Tom Cruise ‘had to be carried off the plane' after an exhausting ‘Mission: Impossible' stunt
In the blockbuster franchise's eighth and seemingly final instalment, Tom Cruise filmed a scene walking on the wing of a small biplane mid-air.
'It beat the hell out of him. The wind hitting him, and the blast of the propeller, particles hitting him. It was the hardest workout you could ever do, it was very dangerous and very exhausting for him. Many times, we were carrying him off the wing because he was so tired. And he was flying all day,' said Wade Eastwood, the film's longtime stunt coordinator and second-unit director to The Times of London newspaper.
Eastwood and Cruise have worked together since 2013, after meeting during the filming of Edge of Tomorrow. He was a stunt coordinator on the last four Mission: Impossible films and reminisced about his most-liked moment, which came in the seventh film, Dead Reckoning Part One, where Cruise rode off a cliff-edge on a motorbike.
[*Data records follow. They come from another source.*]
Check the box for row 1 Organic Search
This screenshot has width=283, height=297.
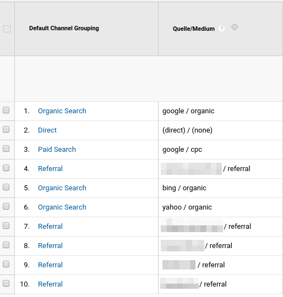coord(6,110)
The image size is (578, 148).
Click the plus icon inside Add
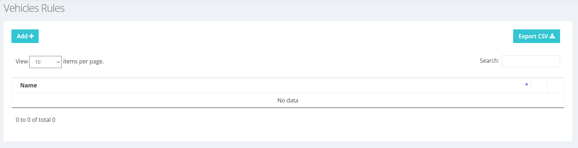point(32,36)
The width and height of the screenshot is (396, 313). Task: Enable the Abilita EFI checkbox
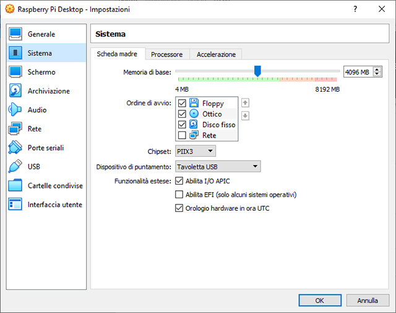180,195
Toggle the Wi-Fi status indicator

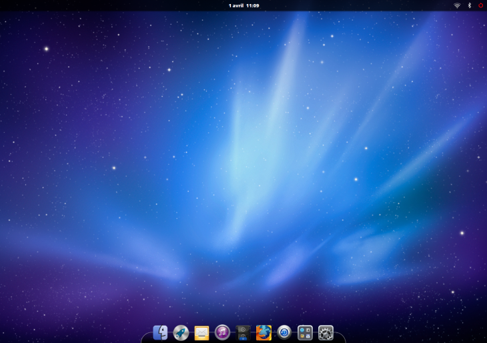[x=457, y=5]
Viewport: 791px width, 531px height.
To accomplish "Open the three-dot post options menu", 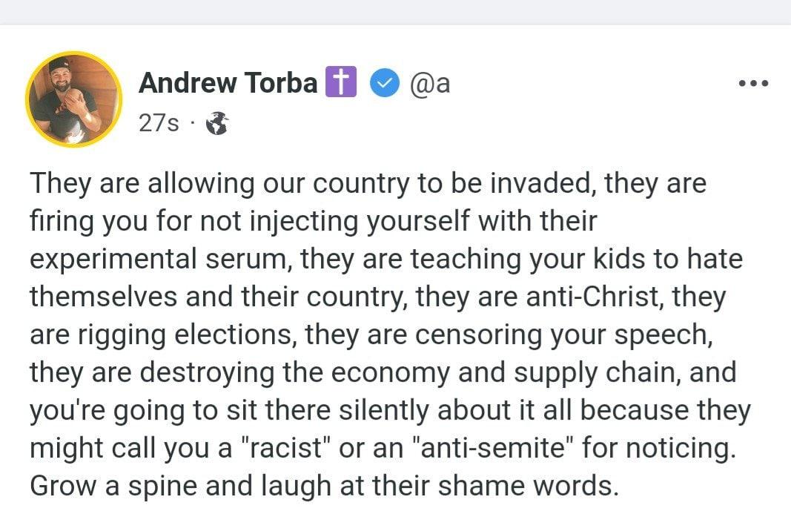I will point(753,83).
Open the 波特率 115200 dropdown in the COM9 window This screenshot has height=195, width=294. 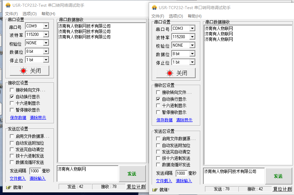click(46, 34)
On the actor's risk tolerance and performing his own stunts, Eastwood said, "Tom doesn't show fear, Tom shows competence. He had fun during all his stunts, even when it was exhausting. He's always positive, he'll always put on a smile, and he genuinely enjoys it.'
The actor spent over a year training in motocross and skydiving to prepare for the stunt, completing more than 500 skydives and 13,000 motocross jumps, he disclosed. 'No, no chance. He's a machine. He acts like a 20-year-old. And there's no magic there, it's just hard work and discipline with his food, nutrition and training," Eastwood said when he was asked whether Cruise might soon step back from such physically demanding roles.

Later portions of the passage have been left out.